The Road Ahead: Future Trends

Yujing closed the session with a forward-looking perspective:

  • Experiment with smaller AI models to solve core problems at a lower cost.
  • Invest in infrastructure to scale AI initiatives while reducing operational expenses.
  • Embrace AI agents, which are poised to solve established business problems by acting as virtual employees with functional core capabilities.

He emphasized the importance of companies retaining ownership of their data, cautioning that "the battle for LLMs is cool, but datasets are equally important."

Key Takeaways from the Panel

The session revealed three critical factors for AI success:

  1. Start Small: Focus on achievable goals with clear ROI before scaling.
  2. Data Quality: Build on a solid data foundation to maximize AI’s potential.
  3. Execution Matters: Implementation separates leaders from laggards—embrace the challenge of scaling AI to production.

Conclusion

The CES AI House panel showcased how generative AI and LLMs are reshaping industries.
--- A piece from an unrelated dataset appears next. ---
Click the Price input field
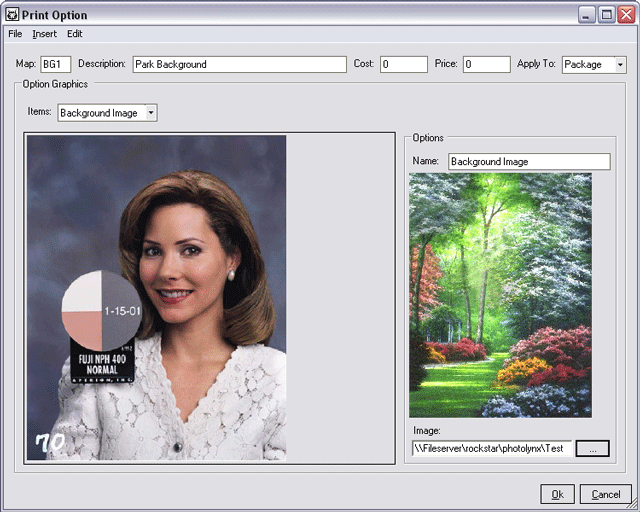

From tackling data silos to deploying AI agents, the insights shared by these industry leaders are a blueprint for companies aiming to leverage AI effectively.

As Yujing Qian eloquently summarized, “The key to success lies in tailored solutions that reduce costs, enhance ROI, and deliver real value.”

For businesses looking to embark on their AI journey, the message was clear: start small, experiment boldly, and invest in infrastructure that scales with ambition. The future of AI isn’t just about innovation—it’s about making smarter decisions, faster.